David Luban is University Professor in Law and Philosophy at Georgetown University Law Center. His books include Lawyers and Justice: An Ethical Study, Legal Modernism, Legal Ethics and Human Dignity, and most recently Torture, Power, and Law (Cambridge UP, 2014), which won the American Publishers’ Association PROSE Award in philosophy. Luban is a member of the American Academy of Arts and Sciences, and has been a Guggenheim Fellow, a Woodrow Wilson Fellow, and a Fellow of the Institute for Advanced Studies (Jerusalem). He is on the editorial boards of Ethics & International Affairs and Legal Ethics, and is a founding editor of the weblog Just Security. Luban has lectured widely, both in the U.S. and in eighteen other countries. Currently he is Distinguished Visitor in Ethics at the Stockdale Center for Ethical Leadership, U.S. Naval Academy. He has held visiting chairs at the Fordham, Harvard, Stanford, and Yale Law Schools, and also taught as a visiting professor at the University of Melbourne and the Interdisciplinary Center (Israel). His research centers on international criminal law, legal ethics, just war theory, national security, and legal theory. His particular interest is the erosion of moral responsibility in organizational settings. At the moment, he is writing a book on the legal and moral philosophy of Hannah Arendt.

Julie R. O'Sullivan
Professor of Law
Georgetown University Law Center

Julie O'Sullivan is a professor at the Georgetown University Law Center. After graduating from Cornell Law School summa cum laude, Professor O’Sullivan clerked for Chief Judge Levin Campbell of the United States Court of Appeals for the First Circuit and then for Justice Sandra Day O’Connor of the United States Supreme Court. She spent five years with Davis Polk & Wardwell in New York, where she worked on mergers and acquisitions litigation as well as white-collar criminal defense matters. Her experience at Davis Polk included work on U.S. v. REI, a lengthy and complex public corruption case, and the BCCI case, where she worked with Robert Fiske in the defense of First American Bank, Clark Clifford, and Robert Altman. In 1991, Professor O’Sullivan joined the Criminal Division of the United States Attorney’s Office for the Southern District of New York as an Assistant United States Attorney. There, she spent most of her time prosecuting major white-collar crimes. She and another AUSA successfully prosecuted the largest bank fraud case in the country at the time and the first to be brought under the financial kingpin statute. Professor O’Sullivan was then recruited by Robert Fiske, the newly appointed independent counsel for the Whitewater investigation, to join his staff in Little Rock, Arkansas, as associate counsel. She worked for Mr.

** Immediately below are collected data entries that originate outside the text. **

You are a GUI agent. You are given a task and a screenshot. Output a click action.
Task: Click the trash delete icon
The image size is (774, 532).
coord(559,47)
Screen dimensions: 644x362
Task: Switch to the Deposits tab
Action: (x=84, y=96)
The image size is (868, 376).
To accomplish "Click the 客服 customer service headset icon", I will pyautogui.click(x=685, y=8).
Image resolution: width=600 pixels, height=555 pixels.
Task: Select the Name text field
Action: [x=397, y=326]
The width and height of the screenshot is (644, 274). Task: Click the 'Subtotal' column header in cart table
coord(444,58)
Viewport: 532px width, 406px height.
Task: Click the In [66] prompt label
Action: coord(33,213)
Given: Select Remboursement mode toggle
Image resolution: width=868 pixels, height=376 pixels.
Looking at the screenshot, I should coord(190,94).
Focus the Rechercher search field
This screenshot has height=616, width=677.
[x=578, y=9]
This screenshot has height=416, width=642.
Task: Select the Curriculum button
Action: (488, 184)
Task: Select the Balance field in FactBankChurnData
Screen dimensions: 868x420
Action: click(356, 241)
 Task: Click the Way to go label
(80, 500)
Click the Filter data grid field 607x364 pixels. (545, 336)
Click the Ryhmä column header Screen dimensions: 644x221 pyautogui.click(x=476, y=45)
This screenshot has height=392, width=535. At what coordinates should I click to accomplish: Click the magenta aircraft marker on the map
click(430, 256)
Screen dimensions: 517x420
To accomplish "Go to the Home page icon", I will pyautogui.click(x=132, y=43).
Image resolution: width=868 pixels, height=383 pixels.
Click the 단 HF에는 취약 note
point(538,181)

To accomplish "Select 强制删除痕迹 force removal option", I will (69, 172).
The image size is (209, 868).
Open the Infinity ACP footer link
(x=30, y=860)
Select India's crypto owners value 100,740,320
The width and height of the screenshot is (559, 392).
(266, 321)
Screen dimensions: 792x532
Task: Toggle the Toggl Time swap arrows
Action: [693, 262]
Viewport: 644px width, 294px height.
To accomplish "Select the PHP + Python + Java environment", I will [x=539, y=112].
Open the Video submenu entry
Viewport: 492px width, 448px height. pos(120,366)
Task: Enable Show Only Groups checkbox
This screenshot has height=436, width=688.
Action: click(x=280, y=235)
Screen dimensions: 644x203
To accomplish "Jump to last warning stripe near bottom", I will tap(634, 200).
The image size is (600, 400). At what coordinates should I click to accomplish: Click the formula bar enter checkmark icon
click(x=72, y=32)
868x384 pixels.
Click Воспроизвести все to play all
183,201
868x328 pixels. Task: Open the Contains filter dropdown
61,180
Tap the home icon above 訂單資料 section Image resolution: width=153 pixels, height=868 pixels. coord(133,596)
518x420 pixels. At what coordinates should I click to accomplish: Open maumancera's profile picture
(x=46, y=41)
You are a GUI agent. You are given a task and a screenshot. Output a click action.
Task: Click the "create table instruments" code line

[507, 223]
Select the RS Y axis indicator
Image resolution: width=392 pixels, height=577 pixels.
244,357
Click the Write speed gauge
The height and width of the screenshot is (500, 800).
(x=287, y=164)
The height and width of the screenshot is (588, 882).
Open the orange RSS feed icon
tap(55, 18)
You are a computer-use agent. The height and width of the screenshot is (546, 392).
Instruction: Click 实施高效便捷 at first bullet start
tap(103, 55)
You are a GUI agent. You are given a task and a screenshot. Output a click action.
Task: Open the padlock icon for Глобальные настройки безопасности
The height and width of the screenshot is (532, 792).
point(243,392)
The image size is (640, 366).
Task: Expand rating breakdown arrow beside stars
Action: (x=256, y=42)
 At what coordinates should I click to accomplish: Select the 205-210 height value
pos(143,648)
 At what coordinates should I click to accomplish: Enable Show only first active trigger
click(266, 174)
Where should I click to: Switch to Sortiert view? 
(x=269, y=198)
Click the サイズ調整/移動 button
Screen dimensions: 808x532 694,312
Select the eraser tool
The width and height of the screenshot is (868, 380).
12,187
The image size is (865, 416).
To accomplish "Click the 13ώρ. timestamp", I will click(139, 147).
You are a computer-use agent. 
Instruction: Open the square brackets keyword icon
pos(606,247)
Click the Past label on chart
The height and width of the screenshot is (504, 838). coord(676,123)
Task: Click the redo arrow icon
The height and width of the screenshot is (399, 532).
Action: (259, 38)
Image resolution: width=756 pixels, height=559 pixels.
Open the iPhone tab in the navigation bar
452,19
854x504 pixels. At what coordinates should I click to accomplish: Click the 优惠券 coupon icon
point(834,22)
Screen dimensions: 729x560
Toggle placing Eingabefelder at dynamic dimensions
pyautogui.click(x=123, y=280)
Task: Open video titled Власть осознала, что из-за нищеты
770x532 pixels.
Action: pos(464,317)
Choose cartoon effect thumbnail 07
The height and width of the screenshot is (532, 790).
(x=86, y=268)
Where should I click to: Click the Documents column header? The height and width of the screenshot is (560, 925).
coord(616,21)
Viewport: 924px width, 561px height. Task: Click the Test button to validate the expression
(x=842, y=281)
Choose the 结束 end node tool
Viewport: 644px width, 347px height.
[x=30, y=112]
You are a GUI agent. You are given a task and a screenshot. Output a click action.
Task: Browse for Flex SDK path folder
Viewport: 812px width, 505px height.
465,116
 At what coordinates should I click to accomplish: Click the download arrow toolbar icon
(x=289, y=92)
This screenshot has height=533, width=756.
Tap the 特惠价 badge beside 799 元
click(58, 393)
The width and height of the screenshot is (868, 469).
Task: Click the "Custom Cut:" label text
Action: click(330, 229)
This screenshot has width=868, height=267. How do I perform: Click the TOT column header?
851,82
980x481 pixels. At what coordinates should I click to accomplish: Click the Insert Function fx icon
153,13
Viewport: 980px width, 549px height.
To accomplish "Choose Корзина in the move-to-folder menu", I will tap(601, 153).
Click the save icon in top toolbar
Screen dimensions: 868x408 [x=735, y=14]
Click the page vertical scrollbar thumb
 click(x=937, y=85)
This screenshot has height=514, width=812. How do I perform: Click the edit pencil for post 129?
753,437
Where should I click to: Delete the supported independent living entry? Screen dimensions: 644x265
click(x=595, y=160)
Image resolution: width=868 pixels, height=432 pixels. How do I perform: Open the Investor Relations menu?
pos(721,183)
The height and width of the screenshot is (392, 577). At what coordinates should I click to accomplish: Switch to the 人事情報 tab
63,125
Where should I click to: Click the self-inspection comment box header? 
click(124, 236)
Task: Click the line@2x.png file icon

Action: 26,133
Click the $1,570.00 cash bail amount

Fiske, and briefly for Ken Starr, before commencing her teaching career at Georgetown in 1995. Also in 1995, on appointment by the Supreme Court, she successfully briefed and argued a case on behalf of an indigent petitioner in a case pending before that Court. Professor O’Sullivan has written many articles and the leading casebook on white-collar crime and is a recognized expert on both the federal sentencing guidelines and white collar criminal law. Professor O’Sullivan is increasingly interested in the subject of cross-border criminality and law enforcement. With Professors David Luban and David Stewart, she published a casebook on International and Transnational Criminal Law. She has taught international criminal law in London and Dublin as well as Georgetown. In 2010, she served as a visiting professional at, and then a consultant for, the Office of the Prosecutor of the International Criminal Court.

David P. Stewart
Professor from Practice
Georgetown University Law Center

David P. Stewart is Professor from Practice at Georgetown University Law Center. Professor Stewart joined the Georgetown Law faculty in 2008 following his retirement from the U.S. Department of State after 33 years of service, including as Assistant Legal Adviser for Law Enforcement and Intelligence.&He also served as Assistant Legal Adviser for Private International Law, for Diplomatic Law and Litigation, for African Affairs, for Human Rights and Refugees, and for International Claims and Investment Disputes, as well as Special Assistant to the Legal Adviser. Before joining the government, he was in private practice with Donovan Leisure Newton & Irvine in commercial and antitrust litigation. He co-edited the multi-volume Digest of U.S. Practice in International Law for the years 1990-2003. He was an Adjunct Professor at Georgetown for over 25 years and received Georgetown’s Charles Fahy award for distinguished adjunct faculty teaching in 2003-2004. He is President of the American Branch of the International Law Association and was Co-Reporter working on the American Law Institute’s the Restatement (Fourth), Foreign Relations Law (2018). He is a member of the Board of Editors of the American Journal of International Law and the Secretary of State’s Advisory Committee on Private International Law and previously served on the Executive Council of the American Society of International Law, the Executive Council of the ABA's Section of International Law, and (from 2008-206) the Inter-American Juridical Committee, which advises the Organization of American States on juridical matters of an international nature and promotes the progressive development and the codification of international law.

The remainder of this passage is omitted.